Michel David   11 avril 2006  Québec
Il y a deux semaines, André Boisclair avait reproché à Québec solidaire (QS) de ne pas avoir de programme à présenter aux électeurs de Sainte-Marie-Saint-Jacques. Qu'est-ce que ce sera quand il en aura un?

Dans une forteresse comme celle-là, une défaite péquiste aurait constitué une énorme surprise, mais l'élection d'hier n'en a pas moins valeur d'avertissement. Dans certaines circonscriptions plus contestées, le nouveau parti de gauche, mieux organisé, pourrait causer des problèmes au PQ dans l'avenir.

La victoire de Martin Lemay est honorable, mais avec un gouvernement qui bat des records d'impopularité depuis deux ans et un candidat nettement plus expérimenté que ses adversaires, le PQ, qui y a mis le paquet, aurait dû l'emporter encore plus nettement.

Le 12 décembre dernier, dans Verchères, Stéphane Bergeron avait accru de quinze points la majorité obtenue par Bernard Landry aux élections générales d'avril 2003, alors qu'André Boulerice avait fait neuf points de mieux que M. Lemay.

Certes, dans le cadre d'une partielle, il n'y avait pas grand risque à voter QS. Aux prochaines générales, les souverainistes y penseront peut-être à deux fois avant de diviser le vote, mais les résultats d'hier laissent tout de même songeur.

On peut comprendre que les électeurs libéraux n'aient pas eu très envie de se rendre aux urnes, mais comment expliquer une telle abstention des péquistes? À en croire le programme adopté au congrès de juin, le Québec est à la veille d'une nouvelle épopée référendaire. Il devrait normalement y avoir dans l'air une certaine effervescence que ne traduit pas du tout un taux de participation de 30 %.

C'est comme si on n'y croyait pas vraiment ou que la désillusion affichée par Michel Tremblay et par Robert Lepage faisait tache d'huile.

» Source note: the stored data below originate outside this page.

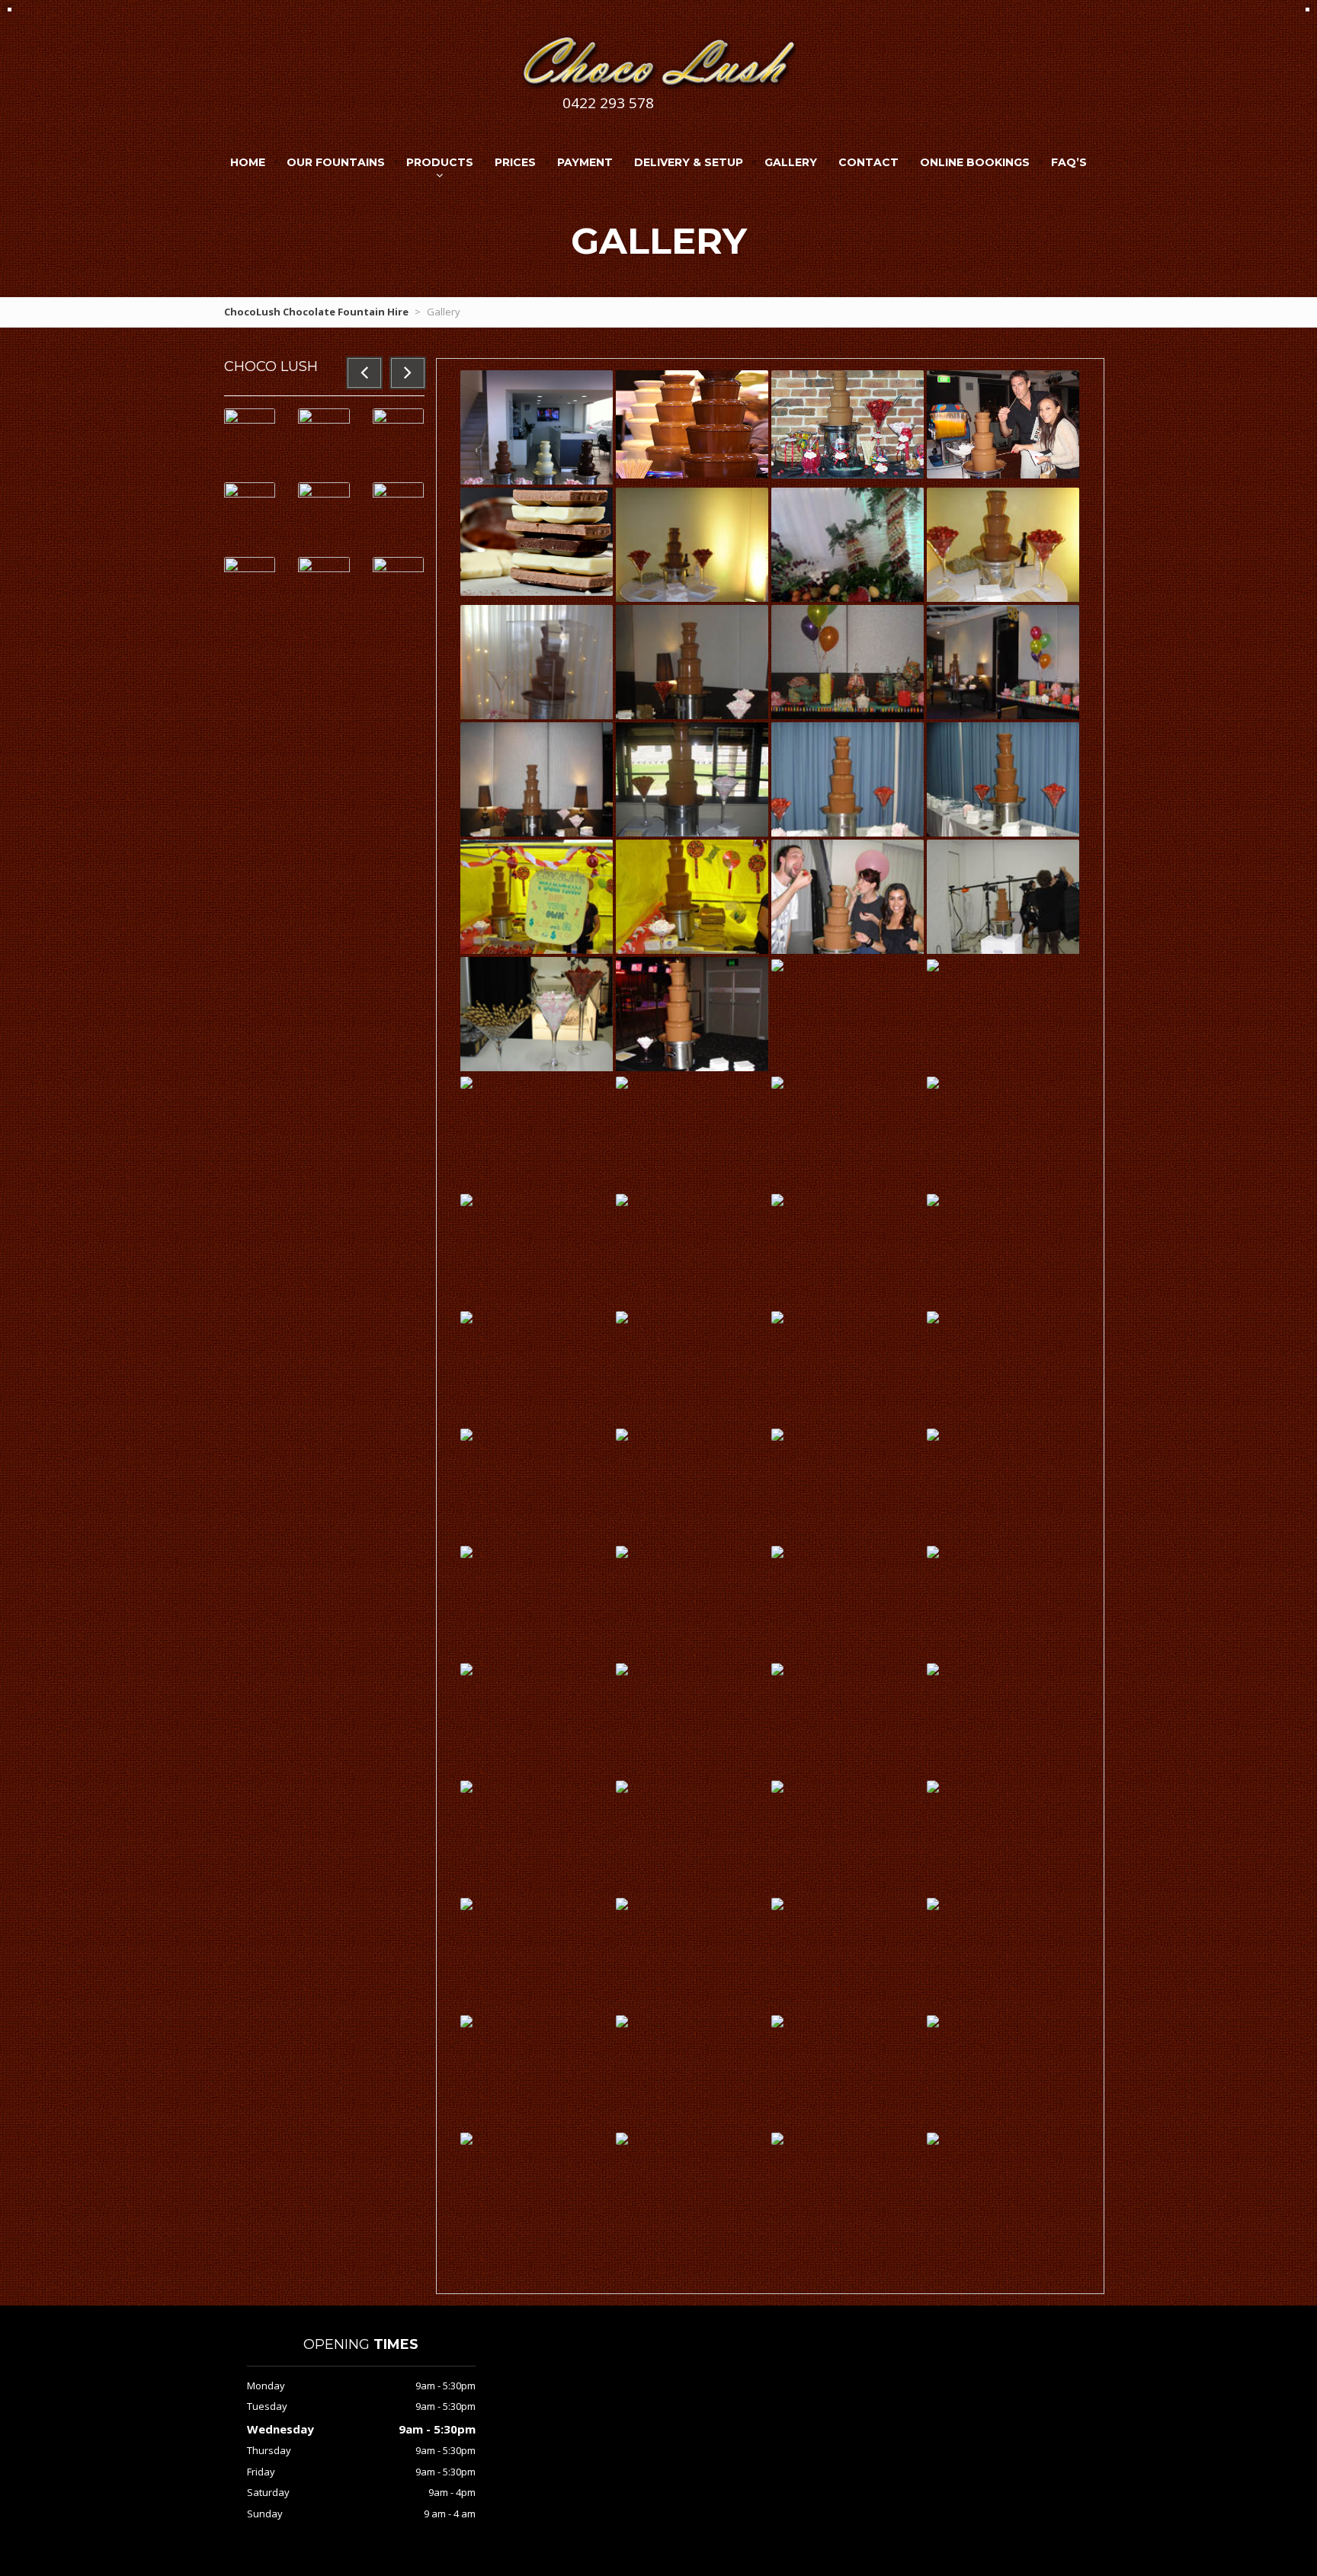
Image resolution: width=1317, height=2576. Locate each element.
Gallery (790, 162)
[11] (933, 1902)
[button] (364, 373)
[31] (847, 555)
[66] (1003, 555)
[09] (622, 2020)
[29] (777, 1550)
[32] (466, 1550)
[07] (933, 2020)
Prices (515, 162)
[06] (466, 2137)
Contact (868, 162)
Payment (585, 162)
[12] (777, 1902)
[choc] (536, 541)
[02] (777, 2137)
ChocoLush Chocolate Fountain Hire (316, 311)
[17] (622, 1785)
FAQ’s (1069, 162)
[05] (622, 2137)
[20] (466, 1785)
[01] (933, 2137)
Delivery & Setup (688, 162)
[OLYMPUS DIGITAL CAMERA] (692, 555)
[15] (933, 1785)
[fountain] (847, 423)
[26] (622, 1668)
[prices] (692, 423)
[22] (933, 1668)
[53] (536, 1024)
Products (439, 162)
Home (247, 162)
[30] (622, 1550)
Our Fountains (336, 162)
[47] (777, 1081)
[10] (466, 2020)
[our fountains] (536, 446)
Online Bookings (975, 162)
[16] (777, 1785)
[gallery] (1003, 423)
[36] (777, 1433)
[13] (622, 1902)
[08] (777, 2020)
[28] (933, 1550)
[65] (536, 672)
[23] (777, 1668)
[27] (466, 1668)
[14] (466, 1902)
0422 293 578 (608, 103)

Ceux qui trouvent que le PQ a perdu son âme en versant dans un discours économique désincarné, mais qui n'ont pas eux-mêmes renoncé à rêver, pourraient bien se tourner vers Québec solidaire.

Cette faible mobilisation des souverainistes est peut-être à la mesure de la performance d'André Boisclair depuis son élection à la tête du PQ. Si les lendemains des prochaines élections générales doivent ressembler à cela, il serait peut-être plus prudent de commencer à penser dès maintenant à un plan B, au cas où il faudrait se résigner à gouverner une «province» pendant un certain temps.

***

Si cette défaite prévisible est la plus mauvaise nouvelle de la semaine pour le PLQ, cela sera déjà un progrès. Les choses vont tellement mal pour le gouvernement Charest, ces temps-ci, qu'il n'était pas impensable que les libéraux subissent l'humiliation de terminer troisième derrière Québec solidaire.

Dans les circonstances, le simple fait d'avoir maintenu l'essentiel des appuis de 2003 a déjà quelque chose de rassurant. Dans Sainte-Marie-Saint-Jacques comme ailleurs, cela signifie sans doute que les libéraux ont atteint leur plancher. Même sans le nom de Malépart sur ses affiches, le PLQ n'aurait probablement pas fait beaucoup moins bien.

En juin 2002, une série d'élections partielles désastreuses avait sérieusement ébranlé le leadership de Jean Charest. Au point où il en est, celle d'hier n'aura pas grand effet. Pour plusieurs, la cause est déjà entendue.

Le grand perdant de la soirée était plutôt Mario Dumont. Ses attentes n'étaient pas très élevées, mais il y a tout de même des limites à la marginalisation. D'une partielle à l'autre, l'ADQ confirme son exclusion du paysage montréalais, pour ne pas dire du paysage urbain. Avec 8,3 % des voix dans Sainte-Marie-Saint-Jacques en avril 2003, l'ADQ était déjà à la limite de la respectabilité. À 2 %, quatre points derrière les verts, elle se situe maintenant à l'intérieur de ce qui serait la marge d'erreur d'un sondage.

Le 23 mars dernier, la candidate adéquiste en 2003, Annick Brousseau, de tendance souverainiste, avait publié dans Le Devoir une lettre intitulée Jamais plus l'ADQ, dans laquelle elle annonçait son ralliement au PQ. L'effondrement d'hier laisse penser que l'exode touche aussi bien les adéquistes fédéralistes. Le simple recrutement de candidats risque maintenant de constituer un problème.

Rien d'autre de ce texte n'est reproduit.